The problem is that interfaces like Reader and Allocator are for runtime polymorphism. They have the cost of the indirection and if they need state, they necessarily have reference semantics, since the interface can’t store the state inside of it. In the vast majority of cases, the call site knows exactly the concrete type that they are going to use with the functions, and that never changes throughout the runtime. So you’re paying theses costs for nothing.
I actually think the Allocator idiom is something Zig needs to rethink. One the things they say in the C++ community is that languages that don’t have virtual polymorphism end up with ad hoc implementations of virtual polymorphism. And when you learn Zig, one the first things you encounter is… The Allocator, an ad hoc implementation of virtual polymorphism. It literally has a member called vtable.
I think allocators should be passed by anytype, and the allocators should implement the alloc and free methods, so that you can call them directly instead of being forced to go through the indirection. This would lead to much better generated code.

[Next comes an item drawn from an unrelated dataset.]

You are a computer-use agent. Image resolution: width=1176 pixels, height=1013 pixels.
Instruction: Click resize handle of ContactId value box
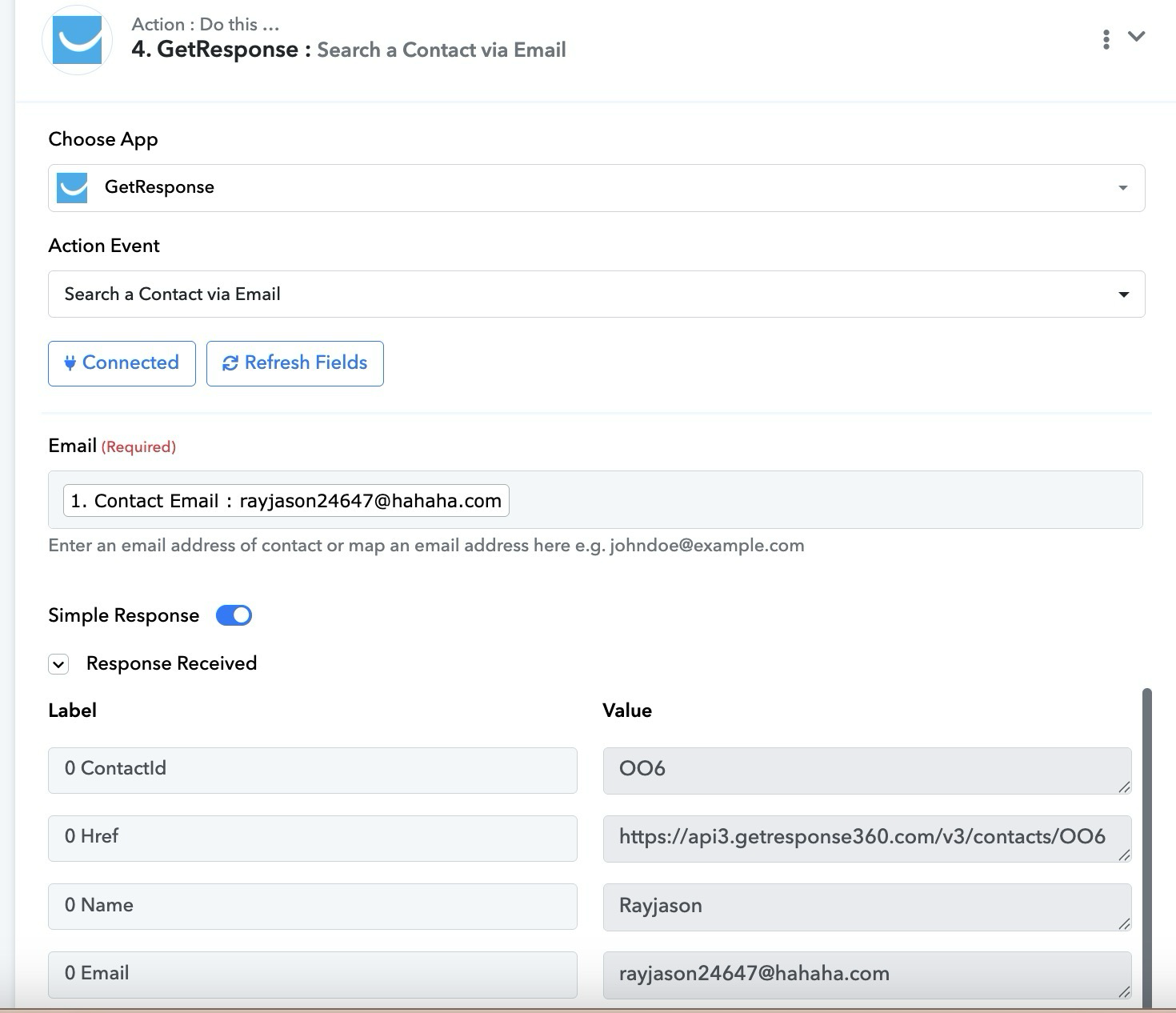(x=1124, y=787)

Before anyone mentions it, devirtualization is a myth. It never happens. I looked at the generated machine code, and I could never get it to trigger, neither in C++ nor Zig.
Taking by anytype is strictly superior than taking by interface in terms of generated code, because it avoids the cost of indirection and, if the user actually wants runtime polymorphism, they can simply call the function with a type erased object, which is exactly what all those interfaces are. This is the famous “pay only for what you use”. You can also use a type erasure if your goal is actually to avoid code bloat, which can happen with generic code. By consistently calling the same function with the same type erased object, you only instantiate one function.
I understand the choice Zig made. One the things people complain about C++ is that generic code can lead to unreadable code and code bloat. By using interfaces in its standard library, I believe Zig was trying to say “hey, we have the generics, but it’s not going to become the mess that you see in C++”. Sort of like hiding its generics so that people don’t see it so blatantly and avoid comparisons with C++. But, the reality is, anytype is the superior choice for performance.
anytype loses in terms os readability and tooling, that much is certain. But a lot of that could be improved with concepts. They are not necessary for generated code, their only purpose is programmer ergonomics. I thought that the rejected proposal for concepts was beautiful, readable and matched the whole idea of Zig quite well (can’t find the proposal now).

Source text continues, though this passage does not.